Public/Global Health

Children’s hospitals see spike in COVID-19 cases in high-transmission areas

Hospitals in areas of the country where coronavirus cases are rising are seeing an uptick in the number of children who are sick with the disease, according to a new report. 

Health care professionals in several states and cities with rising coronavirus case counts told NBC News the age of patients they are treating for coronavirus is lowering, as the delta variant of the virus rips through the nation and parents and teachers prepare for the start of the school year.

At Arkansas Children’s Hospital in Little Rock, 23 patients under 18 have been admitted to the hospital’s system last week, NBC News reported, including ten in the ICU and five on ventilators.

More than a dozen children came to St. Louis Children’s Hospital in Missouri for coronavirus in the last week of July, the outlet reported, and at Texas Children’s Hospital in Houston, coronavirus positivity rates have reportedly risen from around 3 percent to above 10 percent among kids.

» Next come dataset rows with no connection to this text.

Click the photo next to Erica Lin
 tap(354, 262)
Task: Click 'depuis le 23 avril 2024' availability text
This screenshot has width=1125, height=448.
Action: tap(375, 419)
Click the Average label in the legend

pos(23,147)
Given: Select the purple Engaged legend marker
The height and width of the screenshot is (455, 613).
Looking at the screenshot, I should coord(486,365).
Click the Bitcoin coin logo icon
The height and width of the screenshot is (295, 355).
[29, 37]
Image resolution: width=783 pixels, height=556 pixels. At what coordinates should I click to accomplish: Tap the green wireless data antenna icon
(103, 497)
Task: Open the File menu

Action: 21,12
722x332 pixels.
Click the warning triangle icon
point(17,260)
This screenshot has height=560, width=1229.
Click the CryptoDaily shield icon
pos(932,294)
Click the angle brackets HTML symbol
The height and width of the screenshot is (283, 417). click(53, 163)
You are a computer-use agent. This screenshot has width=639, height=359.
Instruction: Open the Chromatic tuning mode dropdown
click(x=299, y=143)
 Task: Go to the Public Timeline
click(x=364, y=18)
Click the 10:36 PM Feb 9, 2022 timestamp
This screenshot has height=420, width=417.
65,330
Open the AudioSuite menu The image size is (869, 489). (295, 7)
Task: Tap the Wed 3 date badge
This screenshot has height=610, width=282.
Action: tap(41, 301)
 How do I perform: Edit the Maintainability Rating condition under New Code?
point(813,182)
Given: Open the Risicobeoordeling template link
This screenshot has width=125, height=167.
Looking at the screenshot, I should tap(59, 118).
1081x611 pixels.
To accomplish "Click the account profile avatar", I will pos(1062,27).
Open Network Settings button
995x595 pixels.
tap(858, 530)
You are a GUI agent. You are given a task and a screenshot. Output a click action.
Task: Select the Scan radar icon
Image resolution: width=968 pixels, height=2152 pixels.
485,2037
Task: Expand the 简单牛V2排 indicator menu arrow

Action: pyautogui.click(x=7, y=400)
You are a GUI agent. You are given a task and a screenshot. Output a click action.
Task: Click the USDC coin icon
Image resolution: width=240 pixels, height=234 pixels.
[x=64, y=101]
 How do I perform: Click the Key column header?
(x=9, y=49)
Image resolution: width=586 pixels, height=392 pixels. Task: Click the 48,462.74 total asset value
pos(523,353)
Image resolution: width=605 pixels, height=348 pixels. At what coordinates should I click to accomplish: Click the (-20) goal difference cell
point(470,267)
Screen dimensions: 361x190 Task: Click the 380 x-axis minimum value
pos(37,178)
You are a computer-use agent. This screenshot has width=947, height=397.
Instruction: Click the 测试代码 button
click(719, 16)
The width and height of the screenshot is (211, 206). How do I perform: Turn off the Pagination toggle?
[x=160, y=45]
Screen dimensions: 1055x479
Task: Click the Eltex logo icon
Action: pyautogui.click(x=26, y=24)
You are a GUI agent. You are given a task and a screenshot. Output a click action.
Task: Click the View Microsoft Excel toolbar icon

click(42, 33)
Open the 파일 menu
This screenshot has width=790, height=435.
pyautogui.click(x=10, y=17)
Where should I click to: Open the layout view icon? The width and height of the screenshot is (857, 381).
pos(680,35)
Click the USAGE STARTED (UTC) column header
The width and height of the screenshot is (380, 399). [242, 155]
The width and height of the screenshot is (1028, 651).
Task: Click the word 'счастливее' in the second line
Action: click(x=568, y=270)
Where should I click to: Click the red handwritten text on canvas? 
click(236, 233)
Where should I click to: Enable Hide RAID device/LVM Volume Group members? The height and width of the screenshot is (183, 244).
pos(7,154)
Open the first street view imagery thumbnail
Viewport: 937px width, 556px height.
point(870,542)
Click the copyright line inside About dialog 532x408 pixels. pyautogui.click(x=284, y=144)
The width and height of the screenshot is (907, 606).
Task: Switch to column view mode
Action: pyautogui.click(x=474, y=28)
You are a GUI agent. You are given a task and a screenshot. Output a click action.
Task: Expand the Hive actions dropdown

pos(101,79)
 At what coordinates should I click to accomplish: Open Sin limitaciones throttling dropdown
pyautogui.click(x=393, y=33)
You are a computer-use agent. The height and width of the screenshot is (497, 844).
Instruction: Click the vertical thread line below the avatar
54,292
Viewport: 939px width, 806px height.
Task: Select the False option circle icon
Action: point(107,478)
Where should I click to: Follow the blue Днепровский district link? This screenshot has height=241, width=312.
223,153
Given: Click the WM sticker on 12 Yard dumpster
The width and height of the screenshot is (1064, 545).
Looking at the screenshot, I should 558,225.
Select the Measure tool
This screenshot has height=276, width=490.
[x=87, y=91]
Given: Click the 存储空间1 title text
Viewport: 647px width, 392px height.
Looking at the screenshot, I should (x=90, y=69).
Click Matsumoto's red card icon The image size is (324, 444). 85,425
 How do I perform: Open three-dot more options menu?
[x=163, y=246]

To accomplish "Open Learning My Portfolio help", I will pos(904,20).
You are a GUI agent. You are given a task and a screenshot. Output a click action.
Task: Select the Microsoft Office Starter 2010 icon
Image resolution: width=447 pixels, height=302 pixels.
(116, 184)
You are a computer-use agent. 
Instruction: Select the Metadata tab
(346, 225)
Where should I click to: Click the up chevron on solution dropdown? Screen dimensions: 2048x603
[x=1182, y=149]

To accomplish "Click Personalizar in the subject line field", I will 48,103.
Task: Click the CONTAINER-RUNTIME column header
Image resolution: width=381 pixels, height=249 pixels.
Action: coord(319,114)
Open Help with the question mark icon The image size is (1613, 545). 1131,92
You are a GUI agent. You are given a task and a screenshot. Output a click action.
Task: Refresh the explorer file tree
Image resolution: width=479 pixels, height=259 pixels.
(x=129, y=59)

“Absolutely, household infections are the beginning of this pandemic; that is a major driving force in the spread of infections. We see it often within households, parents to children,” Jim Versalovic, the chief pathologist and interim chief pediatrician at Texas Children’s, told NBC News. “We have certainly seen siblings — more than two at times — with an infection at the same time, so spread within households is certainly a very real phenomenon.”

The reported surge in coronavirus cases comes as federal health officials race to approve a vaccine for use in children.

A Food and Drug Administration (FDA) official said a COVID-19 vaccine could be approved under emergency use authorization for children under 12 years old as soon as early to mid-winter.